Sunday, 16 October 2016

What else does Constant's will tell us, apart from the name of his ship, and the name of his captain, and the fact he was getting ready to make another voyage to the Far East?

He had a wife.  Her name was Mary, and she lived in a part of London called Poplar.

(You won't be surprised to learn that that Poplar, which was really only developing in Constant's time, is on the Thames. The Thames was more than a source of expensive views to John Constant's London.  It was as important as Heathrow and Gatwick put together, it was a superhighway, a great sea highway through which the riches of empire flooded into the city.  London was first and foremost a port.   Constant was a sailor, and he, his wife and possibly his captain, Henry Smedley, would want to live close to the river.)

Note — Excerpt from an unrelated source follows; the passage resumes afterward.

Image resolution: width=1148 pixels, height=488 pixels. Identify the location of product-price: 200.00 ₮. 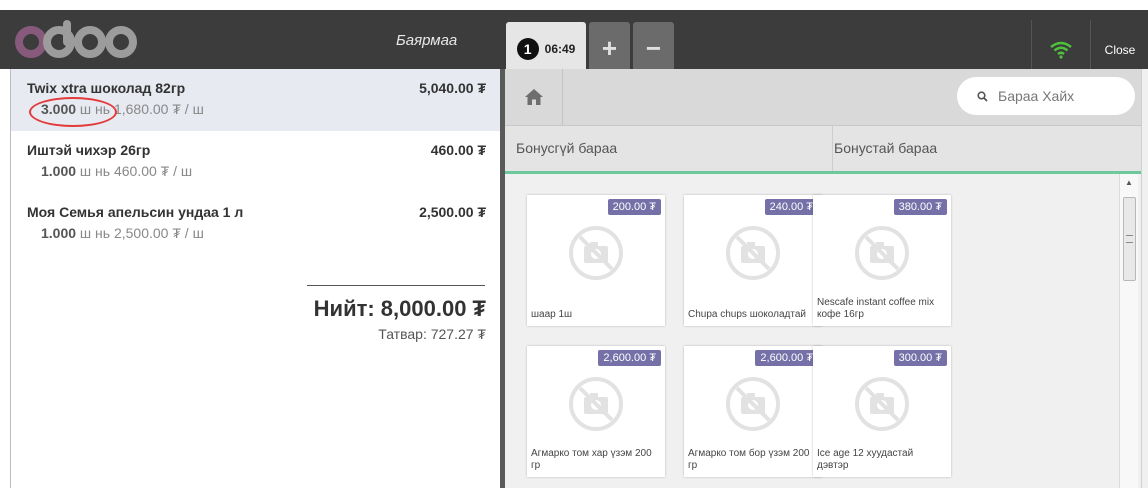
(634, 207).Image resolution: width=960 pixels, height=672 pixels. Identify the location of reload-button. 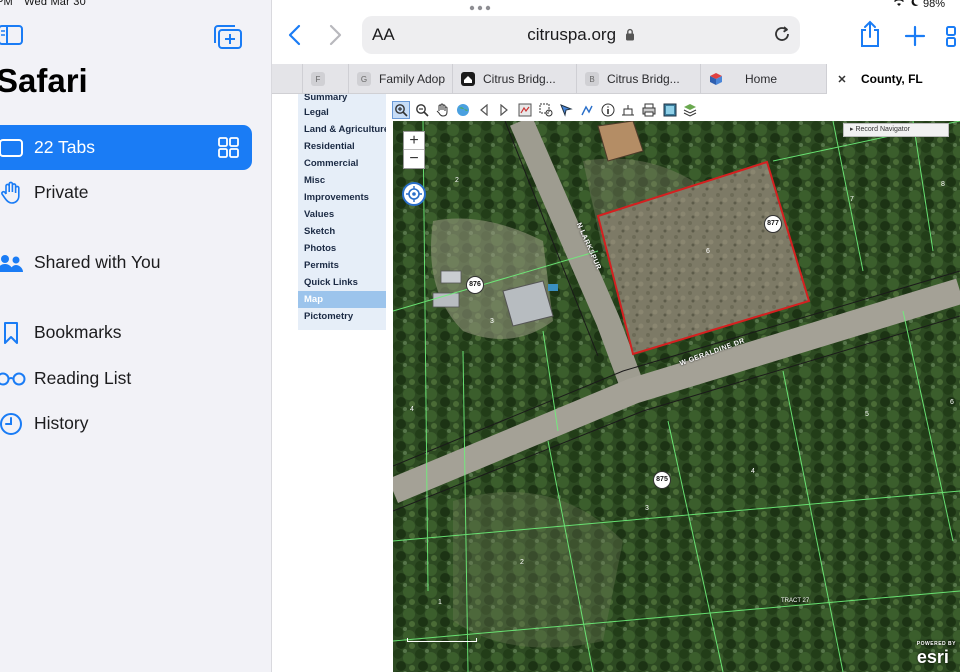
(782, 36).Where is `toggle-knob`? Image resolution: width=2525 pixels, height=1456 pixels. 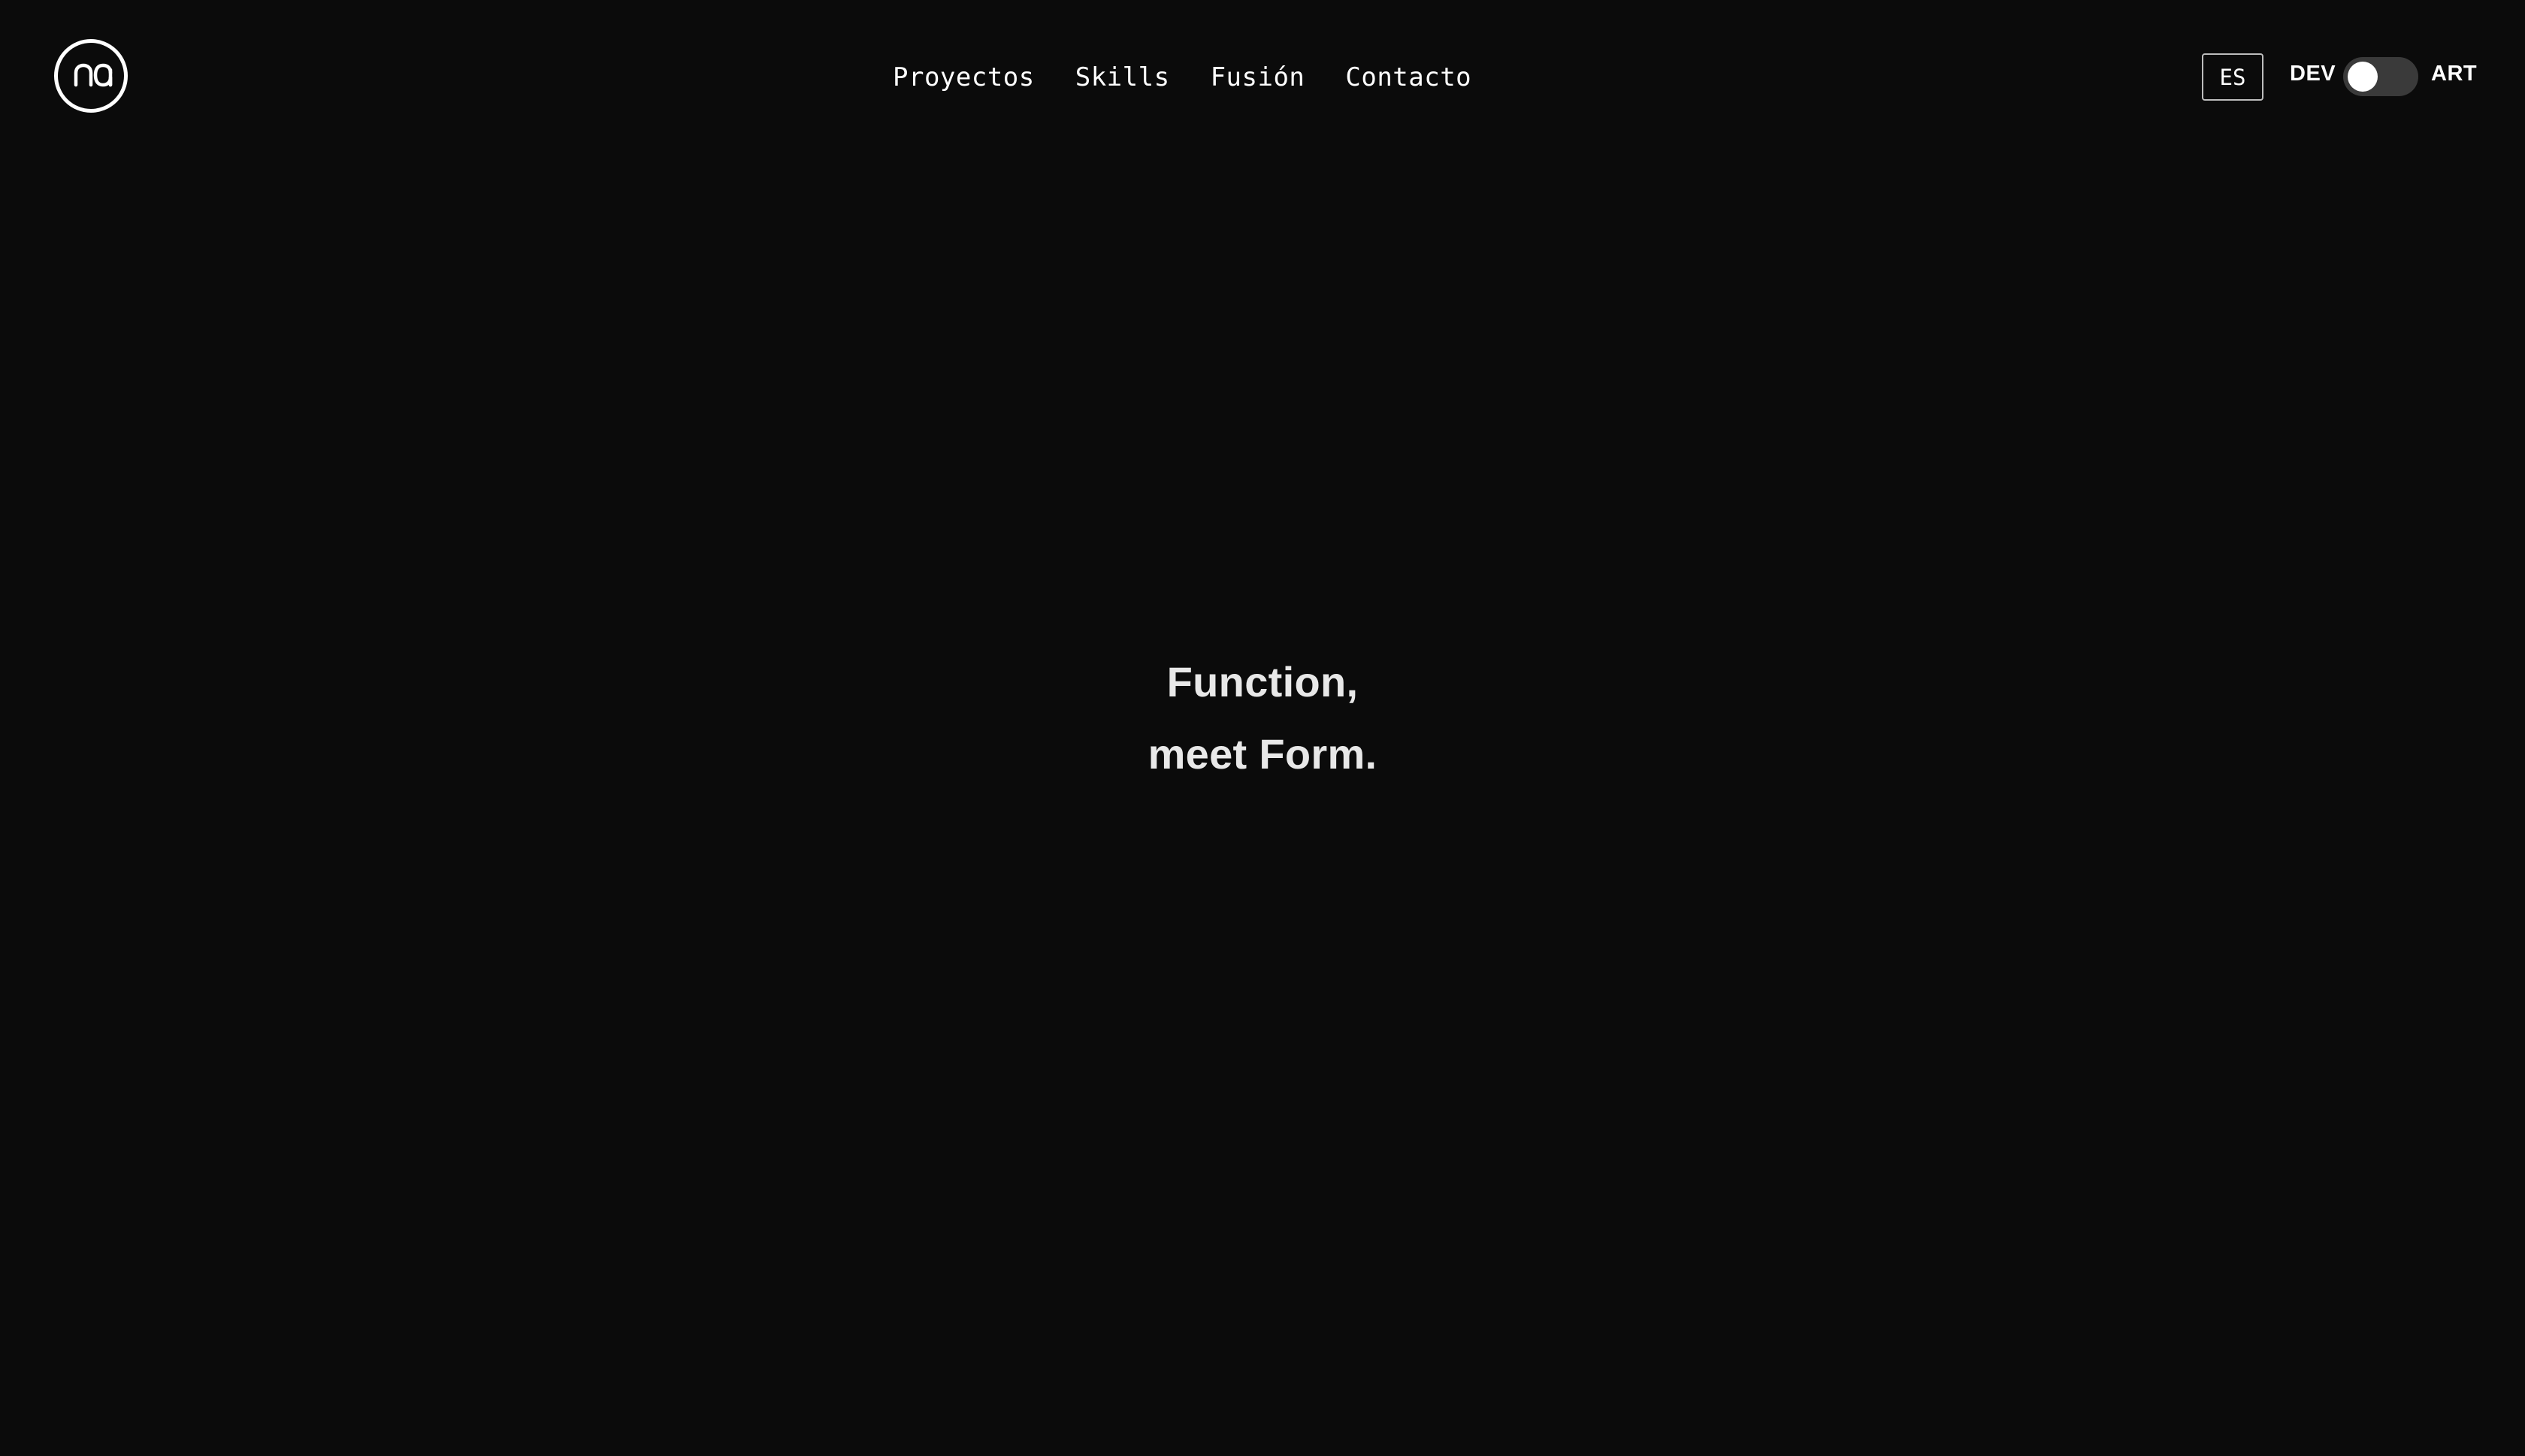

By Tarquin Binary - Own work, CC BY-SA 2.5, https://commons.wikimedia.org/w/index.php?curid=557578
All Saints Church, Poplar



So here is the first mention of Mary Constant in her husband's will:


                              "..say, all my Wages Sum and Sums of Money  Lands
                            Tenements Goods Chattles and Estate whatsoever as shall
                            be any ways due owing or belonging unto me at
                            the time of my decease I do give devise and bequeath
                            the same unto my Wife Mary Constant of Poplar in 
                            the County of Middlesex And I do hereby nominate and..." 

..And  he goes on to name his wife Mary as his sole executrix.  John is facing the fact he may not come back from his voyage, and so he is careful to leave everything to the one person he wants to provide for.  There are no bequests to his parents or to any siblings, as often there were.  But then, how could there be?  John had been snatched away from those a long time since.